Comme elle s’y attendait, deux silhouettes masculines lui bloquèrent le chemin devant elle, alors que les deux autres faisaient de même en arrière. Ça allait commencer… Une cinquième personne se faufila entre les nouveaux vus. Elle semblait beaucoup plus petite et menue que les colosses autour d’elle, mais le manque de lumière n’aidait pas la Traqueuse a mieux identifié ses cibles. Patiemment, elle attendait le premier mouvement… Soudainement, la dernière venue commença à parler d’une voix sensuelle et féminine:

- Bonsoir, ma douce coccinelle. Aurais-tu l’amabilité de passer quelque temps en ma compagnie? J’aimerais avoir une longue, mais longue discussion, avec toi.

Bien que son interlocutrice roulât langoureusement les mots dans sa bouche, il y avait une sorte d’imposition dans chacun d’entre eux. « Les hommes doivent rouler à ses pieds… », pensa en un éclair Fléchère juste avant de répondre :

- Malheureusement, la coccinelle doit partir à la rencontre d’autres horizons. Je n’ai pas le temps pour une longue discussion.

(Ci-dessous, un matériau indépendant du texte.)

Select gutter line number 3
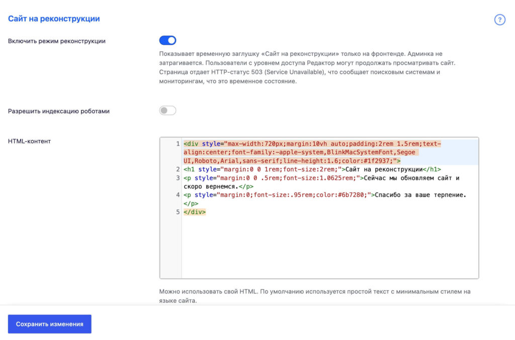515x340 pixels. tap(178, 178)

- Je t’en prie, ma fière coccinelle, continua son interlocutrice, nous pourrions profiter d’un petit moment de détente où que tu le souhaites pour discuter. Nous avons beaucoup plus en commun que tu pourrais le croire…

- J’en doute, répondit la subordonnée de Nirk, et j’ai fait mon choix : je ne vous accompagnerais pas, vous et vos hommes.

- Mais tu n’as pas vraiment le choix, ma farouche coccinelle, expliqua la voix sensuelle. Mes chers amis t’escorteront à mon agréable logis… que tu le veuilles ou non.

- Je ne crois pas, répliqua la Traqueuse en déchainant son pouvoir.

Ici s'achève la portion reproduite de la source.